*Instructions for the task:* If a line in the entries below contains "agent", copy it.

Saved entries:
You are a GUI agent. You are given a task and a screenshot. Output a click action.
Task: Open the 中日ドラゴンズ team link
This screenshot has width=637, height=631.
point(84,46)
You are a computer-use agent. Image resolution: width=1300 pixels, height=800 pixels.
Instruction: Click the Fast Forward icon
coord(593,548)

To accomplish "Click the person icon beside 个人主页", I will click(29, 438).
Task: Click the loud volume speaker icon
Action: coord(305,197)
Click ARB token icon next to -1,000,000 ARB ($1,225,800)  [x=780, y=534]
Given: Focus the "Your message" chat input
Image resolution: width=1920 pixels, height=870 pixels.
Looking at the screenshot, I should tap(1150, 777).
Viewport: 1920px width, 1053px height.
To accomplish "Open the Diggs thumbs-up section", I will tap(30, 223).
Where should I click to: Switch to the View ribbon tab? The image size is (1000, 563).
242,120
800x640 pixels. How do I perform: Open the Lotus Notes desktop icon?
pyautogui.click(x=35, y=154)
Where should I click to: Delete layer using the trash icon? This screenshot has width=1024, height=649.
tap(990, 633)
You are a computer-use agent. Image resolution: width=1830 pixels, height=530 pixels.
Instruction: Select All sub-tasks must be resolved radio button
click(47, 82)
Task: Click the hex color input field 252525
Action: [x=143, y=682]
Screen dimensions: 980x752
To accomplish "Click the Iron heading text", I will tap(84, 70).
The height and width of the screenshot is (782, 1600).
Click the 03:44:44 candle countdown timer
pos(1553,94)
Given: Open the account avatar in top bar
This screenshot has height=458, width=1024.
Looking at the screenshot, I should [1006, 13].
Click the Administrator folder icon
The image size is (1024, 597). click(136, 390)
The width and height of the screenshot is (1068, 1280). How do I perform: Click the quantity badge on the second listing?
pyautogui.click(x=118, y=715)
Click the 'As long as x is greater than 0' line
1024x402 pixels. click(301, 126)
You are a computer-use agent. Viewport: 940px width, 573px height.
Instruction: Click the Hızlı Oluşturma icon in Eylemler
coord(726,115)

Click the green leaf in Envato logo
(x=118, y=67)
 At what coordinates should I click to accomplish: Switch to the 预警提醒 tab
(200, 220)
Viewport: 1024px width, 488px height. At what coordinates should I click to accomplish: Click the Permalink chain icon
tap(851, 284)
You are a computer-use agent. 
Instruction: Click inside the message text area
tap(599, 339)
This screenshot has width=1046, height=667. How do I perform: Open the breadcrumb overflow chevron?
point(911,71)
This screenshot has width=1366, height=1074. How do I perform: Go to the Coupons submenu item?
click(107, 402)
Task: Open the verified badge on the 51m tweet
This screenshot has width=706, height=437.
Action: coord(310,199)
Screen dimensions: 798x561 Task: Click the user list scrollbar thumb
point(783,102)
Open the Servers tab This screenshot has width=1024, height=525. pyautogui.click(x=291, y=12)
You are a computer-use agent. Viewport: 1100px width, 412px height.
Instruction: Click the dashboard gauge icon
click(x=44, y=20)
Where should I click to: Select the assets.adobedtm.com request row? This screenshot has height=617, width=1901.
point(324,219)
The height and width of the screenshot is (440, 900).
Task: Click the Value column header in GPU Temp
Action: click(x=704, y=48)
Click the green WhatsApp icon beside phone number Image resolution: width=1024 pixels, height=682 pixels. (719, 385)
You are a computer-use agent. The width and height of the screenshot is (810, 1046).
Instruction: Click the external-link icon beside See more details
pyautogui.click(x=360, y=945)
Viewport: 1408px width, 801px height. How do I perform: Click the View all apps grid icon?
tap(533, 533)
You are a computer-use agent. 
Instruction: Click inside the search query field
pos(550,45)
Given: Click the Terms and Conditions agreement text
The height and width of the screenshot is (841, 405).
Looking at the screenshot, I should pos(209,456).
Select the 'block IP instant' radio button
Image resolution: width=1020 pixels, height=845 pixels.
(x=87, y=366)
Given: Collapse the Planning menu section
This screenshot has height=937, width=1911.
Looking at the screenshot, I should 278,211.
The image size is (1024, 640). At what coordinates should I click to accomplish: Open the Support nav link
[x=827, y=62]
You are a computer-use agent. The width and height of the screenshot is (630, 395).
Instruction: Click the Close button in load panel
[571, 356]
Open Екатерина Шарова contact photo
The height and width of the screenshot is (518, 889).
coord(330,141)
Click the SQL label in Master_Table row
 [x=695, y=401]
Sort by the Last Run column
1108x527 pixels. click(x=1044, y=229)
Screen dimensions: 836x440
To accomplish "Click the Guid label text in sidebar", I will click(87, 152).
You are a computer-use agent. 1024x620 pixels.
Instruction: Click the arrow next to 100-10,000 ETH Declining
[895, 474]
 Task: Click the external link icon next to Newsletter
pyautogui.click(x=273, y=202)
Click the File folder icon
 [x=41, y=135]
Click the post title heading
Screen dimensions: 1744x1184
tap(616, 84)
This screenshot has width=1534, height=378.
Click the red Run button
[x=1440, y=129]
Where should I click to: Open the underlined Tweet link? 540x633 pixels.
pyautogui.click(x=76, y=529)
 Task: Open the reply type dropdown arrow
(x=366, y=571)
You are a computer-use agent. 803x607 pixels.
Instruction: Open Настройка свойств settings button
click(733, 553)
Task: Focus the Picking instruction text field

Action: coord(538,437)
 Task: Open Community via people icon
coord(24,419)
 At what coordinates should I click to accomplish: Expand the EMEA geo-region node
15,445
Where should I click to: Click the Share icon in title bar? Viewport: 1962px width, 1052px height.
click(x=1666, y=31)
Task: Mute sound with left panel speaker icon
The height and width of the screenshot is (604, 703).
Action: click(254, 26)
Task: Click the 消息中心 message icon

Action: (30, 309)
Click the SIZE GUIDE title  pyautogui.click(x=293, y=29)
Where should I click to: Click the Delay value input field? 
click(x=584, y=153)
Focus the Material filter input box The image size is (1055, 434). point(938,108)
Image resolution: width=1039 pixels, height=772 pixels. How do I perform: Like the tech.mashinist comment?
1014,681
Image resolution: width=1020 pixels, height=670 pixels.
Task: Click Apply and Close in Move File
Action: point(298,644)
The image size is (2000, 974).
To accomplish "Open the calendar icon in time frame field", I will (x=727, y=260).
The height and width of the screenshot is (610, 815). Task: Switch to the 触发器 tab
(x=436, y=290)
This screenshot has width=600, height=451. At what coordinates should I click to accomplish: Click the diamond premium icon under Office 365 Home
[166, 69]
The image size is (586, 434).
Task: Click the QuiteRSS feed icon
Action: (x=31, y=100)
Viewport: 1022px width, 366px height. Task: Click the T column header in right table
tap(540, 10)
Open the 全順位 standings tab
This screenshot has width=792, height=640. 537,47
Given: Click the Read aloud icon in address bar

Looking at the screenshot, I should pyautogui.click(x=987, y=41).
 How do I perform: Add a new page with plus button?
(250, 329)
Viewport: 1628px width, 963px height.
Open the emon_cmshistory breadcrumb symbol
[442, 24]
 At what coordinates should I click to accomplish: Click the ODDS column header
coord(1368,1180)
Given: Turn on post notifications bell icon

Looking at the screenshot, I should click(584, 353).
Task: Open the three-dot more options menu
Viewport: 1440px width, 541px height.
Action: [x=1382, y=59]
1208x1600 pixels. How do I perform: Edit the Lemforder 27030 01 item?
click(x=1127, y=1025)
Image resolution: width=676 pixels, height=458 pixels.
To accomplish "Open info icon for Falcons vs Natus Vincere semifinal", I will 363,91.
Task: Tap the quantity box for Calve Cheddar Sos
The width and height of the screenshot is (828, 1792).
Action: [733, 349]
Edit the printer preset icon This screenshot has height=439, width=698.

*Exercise output:*
You are a GUI agent. You are given a task and a screenshot. Output a click action.
You are a computer-use agent. Image resolution: width=1300 pixels, height=800 pixels.
You are a computer-use agent. Image resolution: width=1830 pixels, height=530 pixels.
You are a computer-use agent. Viewport: 940px width, 573px height.
You are a computer-use agent. 
You are a computer-use agent. Viewport: 1100px width, 412px height.
You are a computer-use agent. The width and height of the screenshot is (810, 1046).
You are a computer-use agent. 
You are a computer-use agent. The width and height of the screenshot is (630, 395).
You are a computer-use agent. 1024x620 pixels.
You are a computer-use agent. 803x607 pixels.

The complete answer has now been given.